Freelance - Virtual Lecture Series


Yearning to learn something new? Although many libraries, schools, and community centers are still closed, there are boundless opportunities to explore interesting topics with experts.


In April, Road Scholar, a non-profit organization that offers educational travel programs for adults, created a collection of free, virtual lectures about subjects from travel to history to cooking to politics. There are nearly 40 lectures included in the series, and both live-stream lectures and recordings are available.
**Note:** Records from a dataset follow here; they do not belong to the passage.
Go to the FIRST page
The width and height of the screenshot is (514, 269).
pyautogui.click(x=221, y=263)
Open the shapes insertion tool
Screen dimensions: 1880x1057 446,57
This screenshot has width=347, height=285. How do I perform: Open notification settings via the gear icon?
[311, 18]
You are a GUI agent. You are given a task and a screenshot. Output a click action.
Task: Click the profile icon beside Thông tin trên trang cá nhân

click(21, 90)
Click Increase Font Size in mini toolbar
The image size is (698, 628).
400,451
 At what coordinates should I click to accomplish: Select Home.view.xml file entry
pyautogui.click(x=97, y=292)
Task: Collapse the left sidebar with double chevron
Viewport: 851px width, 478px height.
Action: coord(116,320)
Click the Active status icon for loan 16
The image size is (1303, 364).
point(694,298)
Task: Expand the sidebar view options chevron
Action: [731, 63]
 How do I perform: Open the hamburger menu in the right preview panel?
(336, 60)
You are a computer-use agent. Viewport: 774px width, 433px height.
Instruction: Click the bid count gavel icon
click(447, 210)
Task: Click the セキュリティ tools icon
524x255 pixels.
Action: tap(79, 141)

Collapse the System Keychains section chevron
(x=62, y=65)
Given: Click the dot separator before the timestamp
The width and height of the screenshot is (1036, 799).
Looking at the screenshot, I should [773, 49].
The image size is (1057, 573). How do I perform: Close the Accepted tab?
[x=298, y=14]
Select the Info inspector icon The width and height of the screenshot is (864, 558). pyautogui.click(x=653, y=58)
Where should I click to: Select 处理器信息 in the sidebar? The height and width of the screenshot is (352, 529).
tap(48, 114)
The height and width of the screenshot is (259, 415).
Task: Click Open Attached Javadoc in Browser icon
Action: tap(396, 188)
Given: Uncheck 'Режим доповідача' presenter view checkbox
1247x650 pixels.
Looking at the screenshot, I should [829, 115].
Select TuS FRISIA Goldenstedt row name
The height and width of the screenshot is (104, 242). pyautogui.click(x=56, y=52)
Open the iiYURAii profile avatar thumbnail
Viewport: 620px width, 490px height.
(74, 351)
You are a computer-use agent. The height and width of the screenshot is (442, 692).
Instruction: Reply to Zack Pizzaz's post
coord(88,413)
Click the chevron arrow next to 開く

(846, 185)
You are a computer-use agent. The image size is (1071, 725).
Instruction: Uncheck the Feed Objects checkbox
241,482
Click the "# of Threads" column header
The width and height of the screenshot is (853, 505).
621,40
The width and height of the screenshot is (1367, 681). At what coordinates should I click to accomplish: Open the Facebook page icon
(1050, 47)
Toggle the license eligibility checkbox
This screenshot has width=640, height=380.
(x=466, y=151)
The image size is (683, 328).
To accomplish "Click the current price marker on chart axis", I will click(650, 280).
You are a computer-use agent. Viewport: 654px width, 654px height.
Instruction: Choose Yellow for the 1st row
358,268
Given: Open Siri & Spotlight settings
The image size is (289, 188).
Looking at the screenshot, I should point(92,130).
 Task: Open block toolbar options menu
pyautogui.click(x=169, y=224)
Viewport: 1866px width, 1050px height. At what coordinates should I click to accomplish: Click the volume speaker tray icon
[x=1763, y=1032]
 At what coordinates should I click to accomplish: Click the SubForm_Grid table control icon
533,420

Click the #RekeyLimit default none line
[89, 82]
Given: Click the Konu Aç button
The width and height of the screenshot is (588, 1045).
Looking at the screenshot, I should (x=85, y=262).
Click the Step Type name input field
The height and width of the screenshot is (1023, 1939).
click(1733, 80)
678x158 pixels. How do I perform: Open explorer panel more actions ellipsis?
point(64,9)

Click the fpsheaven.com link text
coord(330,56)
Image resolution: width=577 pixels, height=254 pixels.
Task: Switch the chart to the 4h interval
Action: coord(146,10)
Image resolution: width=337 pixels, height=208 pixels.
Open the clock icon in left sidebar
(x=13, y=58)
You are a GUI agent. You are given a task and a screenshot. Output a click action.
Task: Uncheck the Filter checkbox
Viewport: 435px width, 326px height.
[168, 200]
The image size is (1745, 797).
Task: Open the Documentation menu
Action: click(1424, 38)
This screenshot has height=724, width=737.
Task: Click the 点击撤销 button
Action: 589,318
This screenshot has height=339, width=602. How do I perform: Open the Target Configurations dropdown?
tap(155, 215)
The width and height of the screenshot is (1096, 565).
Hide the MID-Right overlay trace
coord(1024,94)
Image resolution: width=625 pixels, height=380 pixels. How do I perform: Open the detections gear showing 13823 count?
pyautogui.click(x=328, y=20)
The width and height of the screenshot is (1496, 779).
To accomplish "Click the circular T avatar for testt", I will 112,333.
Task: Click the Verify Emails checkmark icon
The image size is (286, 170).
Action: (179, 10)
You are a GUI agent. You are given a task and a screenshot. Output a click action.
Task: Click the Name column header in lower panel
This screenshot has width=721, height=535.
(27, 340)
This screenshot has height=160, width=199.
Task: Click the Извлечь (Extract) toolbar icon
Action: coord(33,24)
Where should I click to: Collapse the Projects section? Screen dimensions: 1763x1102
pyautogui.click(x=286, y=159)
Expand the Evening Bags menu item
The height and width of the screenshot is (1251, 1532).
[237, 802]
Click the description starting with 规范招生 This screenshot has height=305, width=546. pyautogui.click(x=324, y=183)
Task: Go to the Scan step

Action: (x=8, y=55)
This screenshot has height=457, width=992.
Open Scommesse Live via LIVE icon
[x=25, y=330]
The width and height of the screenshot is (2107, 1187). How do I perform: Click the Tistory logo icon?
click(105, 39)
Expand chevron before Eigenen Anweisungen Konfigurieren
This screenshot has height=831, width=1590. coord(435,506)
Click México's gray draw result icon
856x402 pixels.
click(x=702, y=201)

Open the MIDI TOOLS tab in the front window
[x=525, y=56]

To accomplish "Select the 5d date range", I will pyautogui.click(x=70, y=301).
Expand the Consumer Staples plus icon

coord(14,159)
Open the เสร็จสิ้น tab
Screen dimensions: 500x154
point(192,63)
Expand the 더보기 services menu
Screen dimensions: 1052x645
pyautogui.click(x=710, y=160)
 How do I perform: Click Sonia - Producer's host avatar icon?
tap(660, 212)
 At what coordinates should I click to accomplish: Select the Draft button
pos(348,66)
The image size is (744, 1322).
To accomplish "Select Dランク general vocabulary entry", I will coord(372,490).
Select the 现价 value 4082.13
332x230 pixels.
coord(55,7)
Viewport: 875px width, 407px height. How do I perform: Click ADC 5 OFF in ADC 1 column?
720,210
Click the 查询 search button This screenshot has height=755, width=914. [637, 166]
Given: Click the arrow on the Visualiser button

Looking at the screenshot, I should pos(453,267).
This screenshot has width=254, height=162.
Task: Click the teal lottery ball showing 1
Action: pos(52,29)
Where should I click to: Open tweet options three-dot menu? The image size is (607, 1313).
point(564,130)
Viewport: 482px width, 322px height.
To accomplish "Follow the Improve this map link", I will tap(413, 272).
This fascinating series dives into Picasso’s masterpieces, the political climate in Morocco, the formation of Victoria Falls, housing segregation and gentrification in Detroit, and offers a Native American cooking demonstration, in addition to several other subjects.


Check out Part 1 of “An Introduction to the Great Lakes” on Wednesday, July 15, or “Running & Hiding from the Nazis: My Miraculous Escape from the Holocaust”, on Monday, July 13.


Many lectures are between 40 minutes and one hour long and are led by historians, professors, archaeologists, state historians, and many more.


Policy wonks can try a virtual lecture series offered by The Ronald Reagan Presidential Foundation & Institute filled with conversations with American political greats.

This series includes discussions with Karl Rove, a former White House Deputy Chief of Staff (2004 to 2007), Newt Gingrich, a former Speaker of the U.S. House of Representatives, as well as John Tuttle, the New York Stock Exchange Chief Commercial Officer and Vice Chairman, John Tuttle.


The series is free and is live-streamed on the Reagan Foundation's YouTube channel.


Are you interested in the history of art criticism or how a gallery operates? Find out with the Sotheby's Institute of Art summer lecture series. Sotheby's, which has locations in London and New York City, is running a four-part live-streamed lecture series led by industry experts and museum staff.


Watch "Power and Propaganda: Art During the French Revolution" on Monday, July 13, "An Insider's Guide to Art Writing with Apollo Magazine" on Wednesday, July 22, and "Opening Up the Gallery: David Zwirner,” on Monday, July 27. These events are between an hour and an hour and a half long.


Economics, civil disobedience, and succeeding in college are all covered through the University of California, Santa Barbara’s (UCSB) 10-part summer lecture series. The virtual lectures run from July through Aug. 10 and are led by the university’s professors. Listeners can learn about how music was used in mourning in communist East Germany or about behavioral economics.


Viewers can also check out past UCSB lectures on the UCSB Admissions YouTube channel, which discusses topics like decoding time and space and the black plague.